Upload to Backblaze B2 - no tomes available / Connection reset by peer

coofercat · August 8, 2023, 10:57am

I’ve got my Duplicati (docker - version 2.0.7.1_beta_2023-05-25) setup and running to backup my OMV data into Backblaze B2. That’s all fine, and the backup runs for several hours, but I’ve so far yet to get a successful firat backup - it seems to fail for a variety of reasons (which look like transient B2 issues to me).

I’ve got two backup jobs, the one I’m concentrating on is something like 230254 files (500.71 GB). After several attempts, I’ve got 76GB into B2, across 2900 files (with a volume size of 50MB).

First example:

System.AggregateException: One or more errors occurred. (Connection reset by peer (Connection reset by peer) (One or more errors occurred. (Connection reset by peer))) ---> System.AggregateException: Connection reset by peer (Connection reset by peer) (One or more errors occurred. (Connection reset by peer)) ---> System.Net.Sockets.SocketException: Connection reset by peer

I’ve looked through the stack trace and can’t see the hostname (I’m guessing it was a B2 server though). I’d imagine this was recoverable but there’s no mention of sleeping or doing retries.

The next example:

System.AggregateException: One or more errors occurred. (503 - service_unavailable: no tomes available (503 - service_unavailable: no tomes available) (One or more errors occurred. (503 - service_unavailable: no tomes available))) ---> System.AggregateException: 503 - service_unavailable: no tomes available (503 - service_unavailable: no tomes available) (One or more errors occurred. (503 - service_unavailable: no tomes available)) ---> System.Exception: 503 - service_unavailable: no tomes available

This one’s actually documented at Backblaze (Why You Are Getting a B2 503 or 500 Server Error and What to Do Next) - and is recoverable. They just say to retry until it works.

So my question is… does Duplicati’s B2 driver retry, if so, how can I configure it to maybe sleep and retry a little longer before the backup fails?

(I can supply the full backtraces for these errors, if that would help?)

gpatel-fr · August 8, 2023, 12:33pm

Yes, in the Auth handling, up to 5 times with exponential backoff from 2 to 32 s. This is not configurable. After that, there is a generic retry capability (for all backends, not specific to B2) configured with number-of-retries (default 5), retry-delay (default 10s), and retry-with-exponential-backoff (default false, double the value for retry-delay for each retry configured with number-or-retries).
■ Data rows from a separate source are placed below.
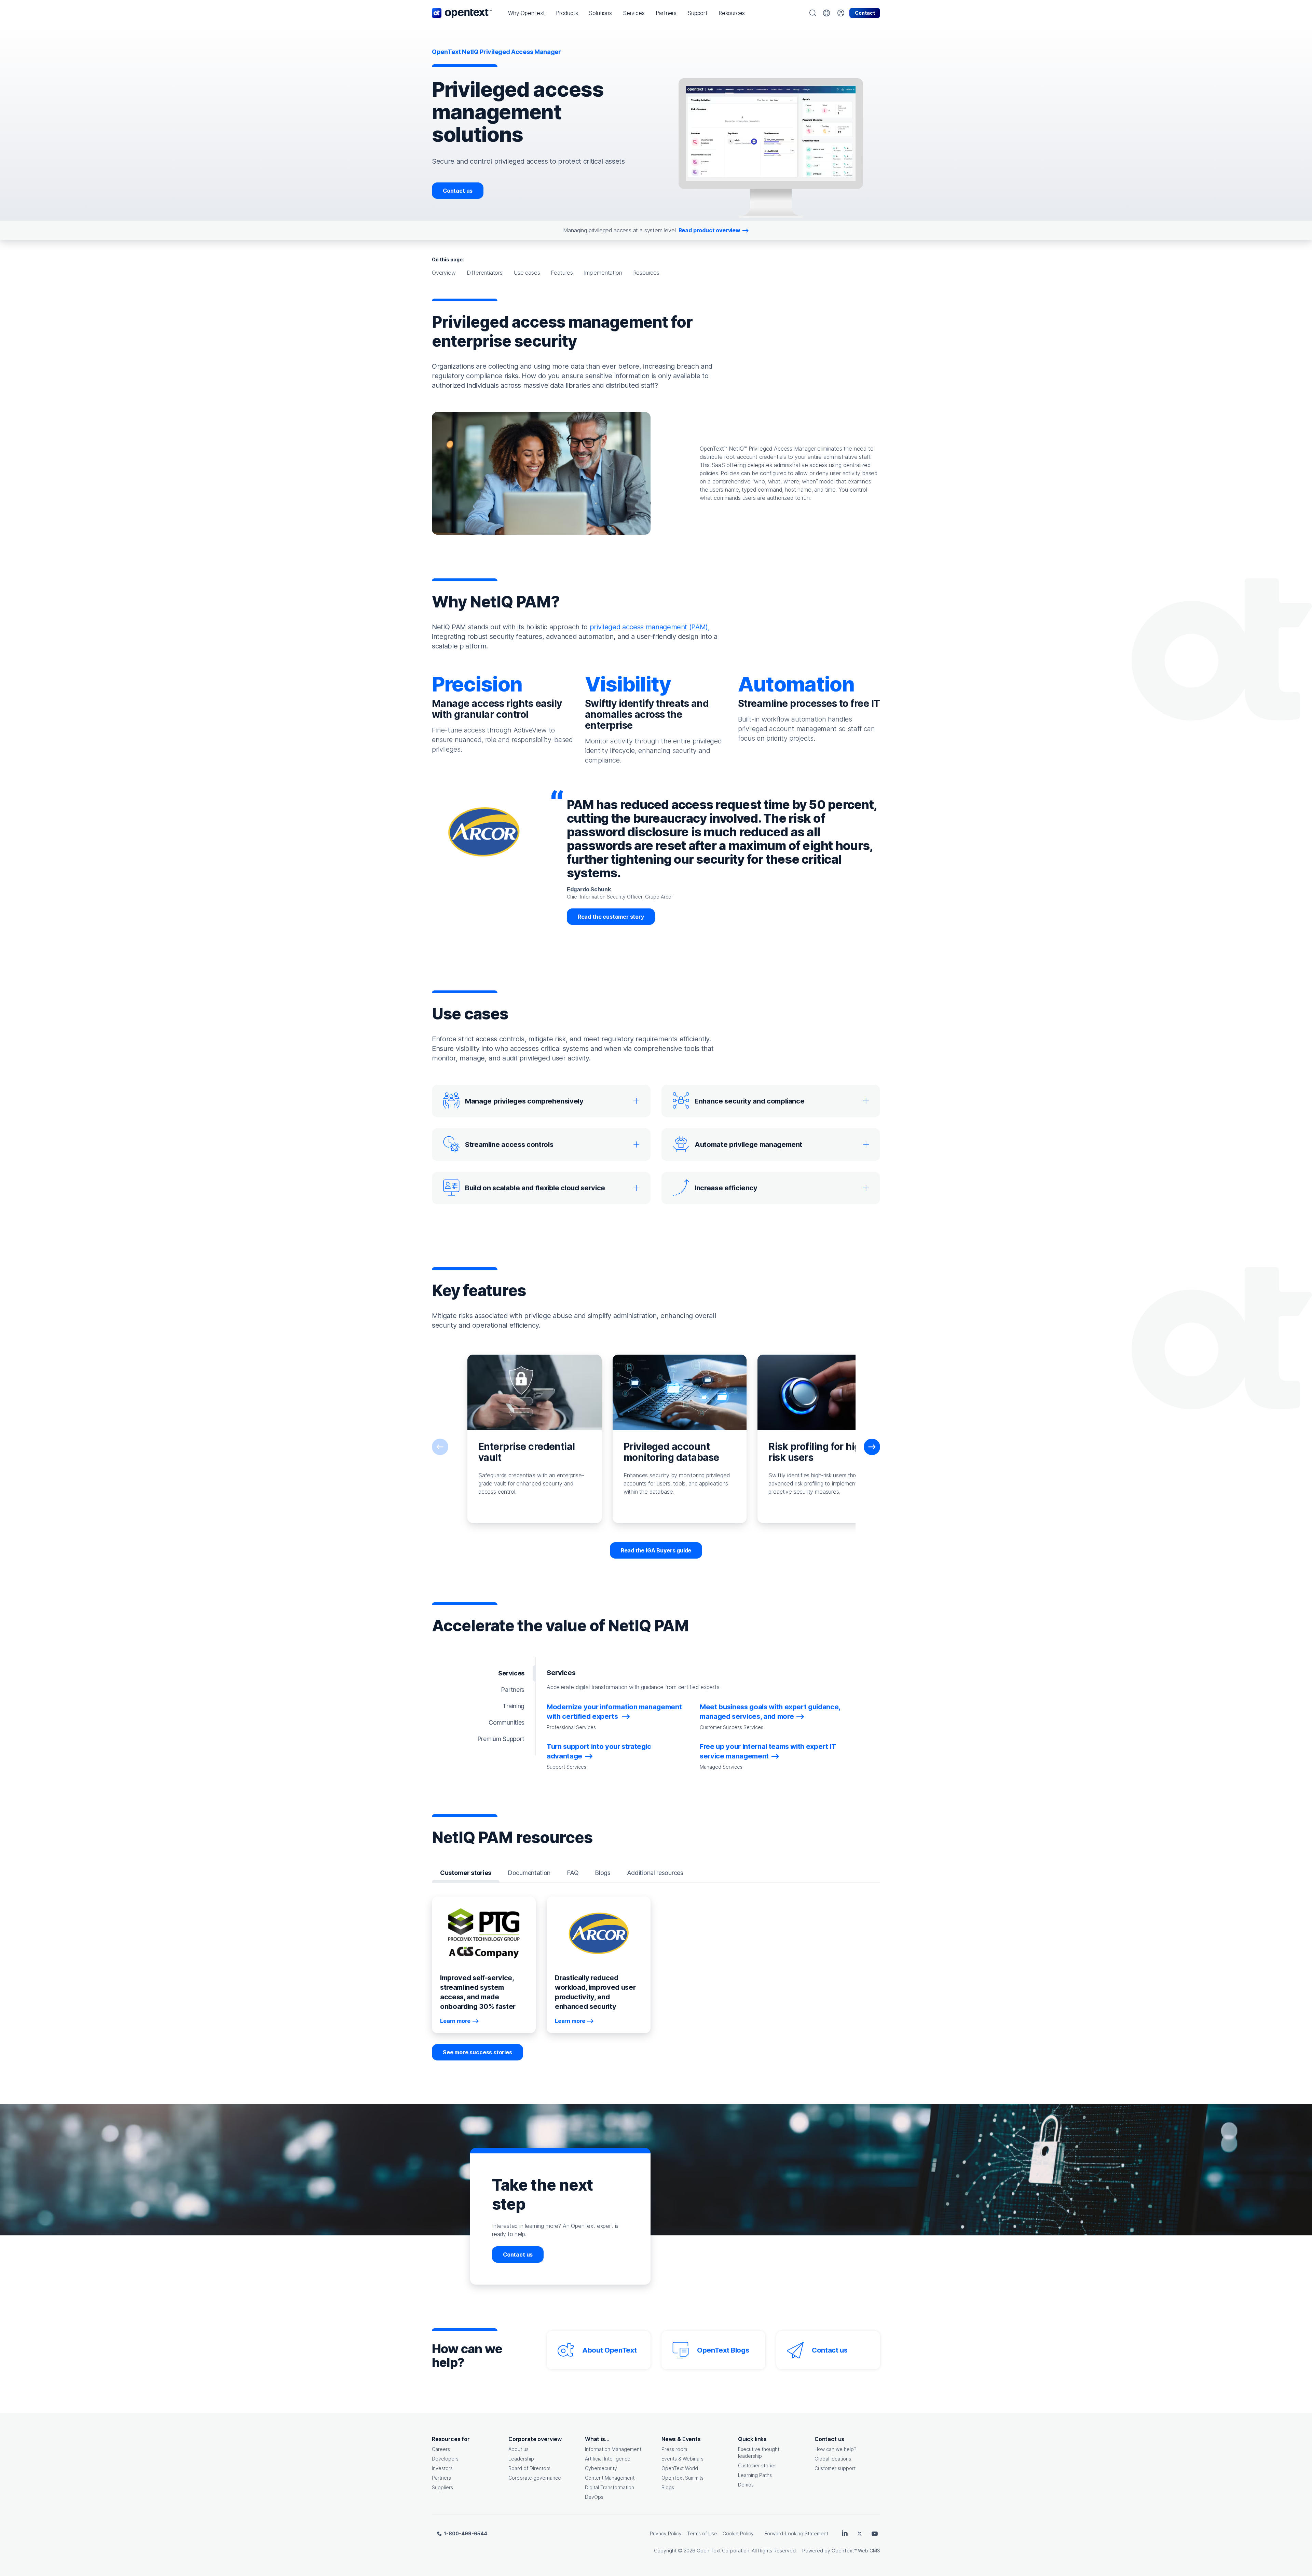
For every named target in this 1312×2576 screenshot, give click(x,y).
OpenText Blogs (723, 2350)
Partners (441, 2478)
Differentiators (485, 272)
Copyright (665, 2550)
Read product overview (709, 230)
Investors (442, 2468)
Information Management (613, 2449)
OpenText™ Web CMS (856, 2550)
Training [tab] (513, 1706)
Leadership (521, 2459)
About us (518, 2449)
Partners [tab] (512, 1689)
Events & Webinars (682, 2459)
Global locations (833, 2459)
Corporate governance (534, 2478)
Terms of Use (702, 2533)
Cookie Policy (738, 2533)
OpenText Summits (682, 2478)
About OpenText (609, 2350)
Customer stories (757, 2465)
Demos (746, 2485)
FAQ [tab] (572, 1872)
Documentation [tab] (529, 1872)
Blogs (667, 2487)
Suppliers (442, 2487)
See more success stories (477, 2052)
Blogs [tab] (602, 1872)
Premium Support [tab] (500, 1738)
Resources (646, 272)
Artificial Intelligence (607, 2459)
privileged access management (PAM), (650, 627)
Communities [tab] (506, 1722)
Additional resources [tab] (655, 1872)
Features (562, 272)
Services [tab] (511, 1673)
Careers (441, 2449)
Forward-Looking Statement (796, 2533)
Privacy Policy (666, 2533)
You can monitor what is doing Duplicati by using the live log (About / Show log) at retry level (it will show only the generic retry, not the specific B2 one)

If Duplicati does not retry in the live log, it may be a problem in the B2 driver.
If it retries but it’s not enough, try to set exponential backoff to true.

There is a possibility

coofercat · August 8, 2023, 12:55pm

Thanks for the great and detailed information. I see the retry-with-exponential-backoff in the job settings, so I’ll try that if this fails again.

I also see in the live log that it has had the ‘no tomes available’ problem along the way, yet has recovered and continued.

Your description of the retries looks like it actually retries a lot before it fails. I don’t know how long B2 transient issues last, but I could extend some of the times and counters to try to work around it. If I ruled the world I’d maybe like to make the B2 driver retry longer for some errors, but what Duplicati does right now looks sensible and usable enough.

Thanks for your help - I’ve have a play around and see what works for me.

coofercat · August 10, 2023, 3:58pm

Just to say… it failed again, so I added the exponential backoff - and now it’s run to completion (and the second job has started)

Ralf · October 31, 2023, 10:10am

Got the same problem since yesterday.
Worked flawlessly before.
retry-with-exponential-backoff solved it.

Maybe B2 working on their infrastructure?